Conaty Park
- Interactive map of Conaty Park
- Former names: Bryant Baseball Complex (2000-2012)
- Location: Campus of Bryant University, John Mowry Road, Smithfield, Rhode Island, US
- Coordinates: 41°55′31″N 71°32′26″W﻿ / ﻿41.925223°N 71.540453°W
- Owner: Bryant University
- Operator: Bryant University
- Capacity: 500
- Surface: Natural grass
- Scoreboard: Electronic
- Field size: 330 feet (LF) 385 feet (LCF) 400 feet (CF) 385 feet (RCF) 300 feet (RF)

Construction
- Built: 2000
- Opened: 2000
- Renovated: 2008

Tenant
- Bryant Bulldogs baseball (NEC) (2000-present)

= Conaty Park =

Baseball venue in Rhode Island, US

Conaty Park is a baseball venue in Smithfield, Rhode Island, United States. It is home to the Bryant Bulldogs baseball team of the NCAA Division I Northeast Conference. The facility was opened in 2000 and has a capacity of 500 spectators. It features an electronic scoreboard, bullpens, and dugouts. In 2008, batting cages were added adjacent to the field. Also, the infield has recently been renovated.

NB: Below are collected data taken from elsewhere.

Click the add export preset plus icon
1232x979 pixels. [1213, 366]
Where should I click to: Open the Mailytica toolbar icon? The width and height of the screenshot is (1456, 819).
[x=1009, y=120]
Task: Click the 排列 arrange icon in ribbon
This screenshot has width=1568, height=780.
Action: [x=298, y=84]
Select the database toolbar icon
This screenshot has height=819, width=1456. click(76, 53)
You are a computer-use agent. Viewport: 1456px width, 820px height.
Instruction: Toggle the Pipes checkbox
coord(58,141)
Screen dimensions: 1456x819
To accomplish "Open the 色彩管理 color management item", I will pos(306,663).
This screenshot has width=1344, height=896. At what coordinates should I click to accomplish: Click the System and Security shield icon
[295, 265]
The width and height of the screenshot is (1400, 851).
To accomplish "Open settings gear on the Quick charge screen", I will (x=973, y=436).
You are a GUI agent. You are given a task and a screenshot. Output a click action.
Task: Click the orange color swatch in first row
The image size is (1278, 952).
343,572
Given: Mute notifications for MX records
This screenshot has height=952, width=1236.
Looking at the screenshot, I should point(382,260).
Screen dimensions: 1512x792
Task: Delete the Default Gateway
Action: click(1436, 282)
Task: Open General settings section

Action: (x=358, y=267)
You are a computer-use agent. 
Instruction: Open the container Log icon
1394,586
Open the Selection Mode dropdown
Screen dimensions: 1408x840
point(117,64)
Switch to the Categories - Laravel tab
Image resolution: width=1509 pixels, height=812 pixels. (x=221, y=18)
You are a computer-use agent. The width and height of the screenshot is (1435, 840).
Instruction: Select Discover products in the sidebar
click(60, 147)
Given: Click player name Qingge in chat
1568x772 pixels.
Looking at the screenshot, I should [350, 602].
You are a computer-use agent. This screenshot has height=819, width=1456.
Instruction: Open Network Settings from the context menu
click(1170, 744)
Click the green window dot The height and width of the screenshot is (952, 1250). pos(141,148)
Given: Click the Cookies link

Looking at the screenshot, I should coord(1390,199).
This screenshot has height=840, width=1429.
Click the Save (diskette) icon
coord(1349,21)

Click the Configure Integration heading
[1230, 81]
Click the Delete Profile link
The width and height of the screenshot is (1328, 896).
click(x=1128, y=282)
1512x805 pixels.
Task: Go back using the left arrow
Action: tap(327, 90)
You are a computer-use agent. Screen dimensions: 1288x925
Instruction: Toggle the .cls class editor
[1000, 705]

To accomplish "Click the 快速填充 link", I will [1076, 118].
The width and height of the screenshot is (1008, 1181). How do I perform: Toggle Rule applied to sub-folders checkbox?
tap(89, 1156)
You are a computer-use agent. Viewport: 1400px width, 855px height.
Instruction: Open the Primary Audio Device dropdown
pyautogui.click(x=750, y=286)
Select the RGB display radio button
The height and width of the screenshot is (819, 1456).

Formerly known as the Bryant Baseball Complex, the facility was rededicated as Conaty Park on April 28, 2012, prior to a game against Fairleigh Dickinson. It is named for Bryant alumnus Bill Conaty. Conaty is a published author and former business executive.

In 2004, the facility hosted the NCAA Division II Baseball Northeast Regional, which Bryant won.